_Page_
= = = = =

The Eco Revolution in Property Investment

Many of us are now making more eco-friendly and environmentally conscious decisions every day. Whether it’s taking our own carrier bags to the shops, having a reusable water bottle or recycling your tin cans – little changes are making a big impact. When it comes to property, the eco revolution has increasingly been making waves. From solar panels to energy efficient light bulbs, our properties are becoming better for the planet. These eco-friendly priorities are also affecting real estate investment, with an increasing number of tenants looking for eco-friendly properties.

Eco-friendly homes are becoming increasingly popular with a new environmentally conscious generation starting to look for rental properties. Young professionals who are living in the city are less likely to buy a home than ever before, so are looking for a rental property that meets their exacting requirements. With many of them choosing to make environmentally friendly choices, like going plastic free or cutting down on how much meat they eat, accordingly they are looking for eco-friendly homes too.

Environmental impact is increasingly on the agenda of consumers in every aspect of their lives. Many are also willing to pay a premium for eco-friendly purchases. Research has shown that UK consumers would pay an average 10% more if they were buying something they thought had a positive impact on society. Property investors would be wise to bear this in mind when looking for new property investments. In an increasingly competitive rental market, the ability to raise prices because of eco credentials is a lucrative option for investors.

Furthermore, 40% of consumers think that sustainability is important when they are making a purchase. The impact of this can be seen in the growing number of brands and businesses that are making their environmental commitments obvious to consumers. It is clear that savvy property investors can be both environmentally friendly and business smart when looking to purchase new properties.

= = = = =

_Collected material_
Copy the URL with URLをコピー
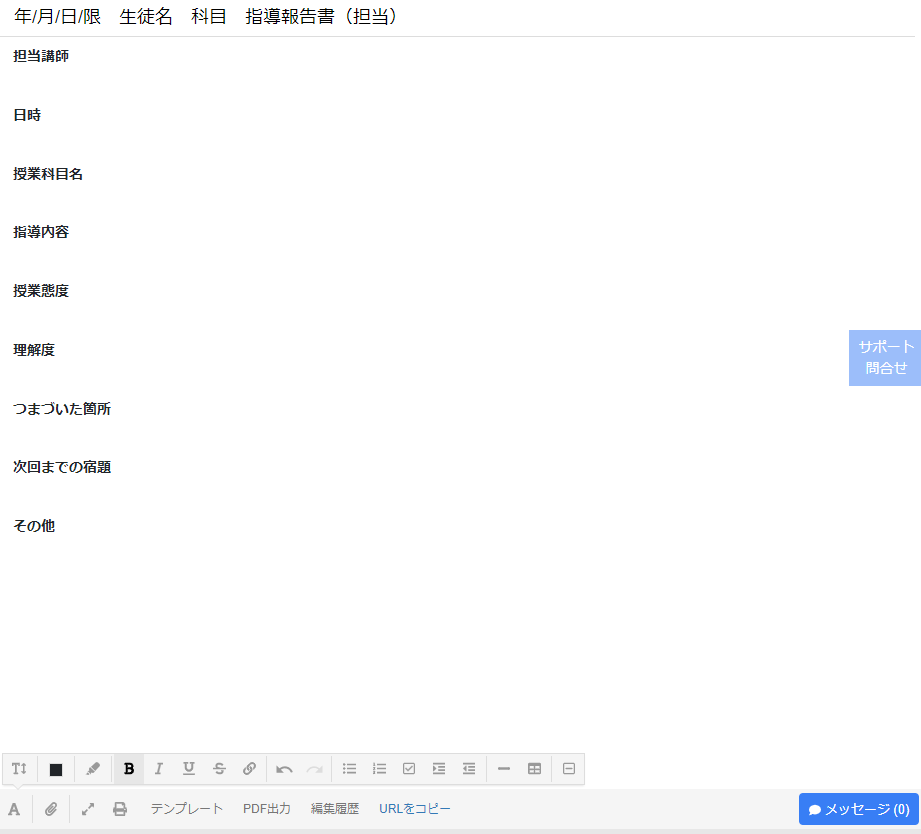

= = = = =

_Requests_
a. According to the eco property article, how much more on average would UK consumers pay for something they thought had a positive impact on society?
b. Please list every everyday change named in the eco property article's sentence beginning "Whether it’s taking".
Answer from the eco property article alone.

_Solutions in order_
a. An average of 10% more.

b.
- Taking our own carrier bags to the shops
- Having a reusable water bottle
- Recycling tin cans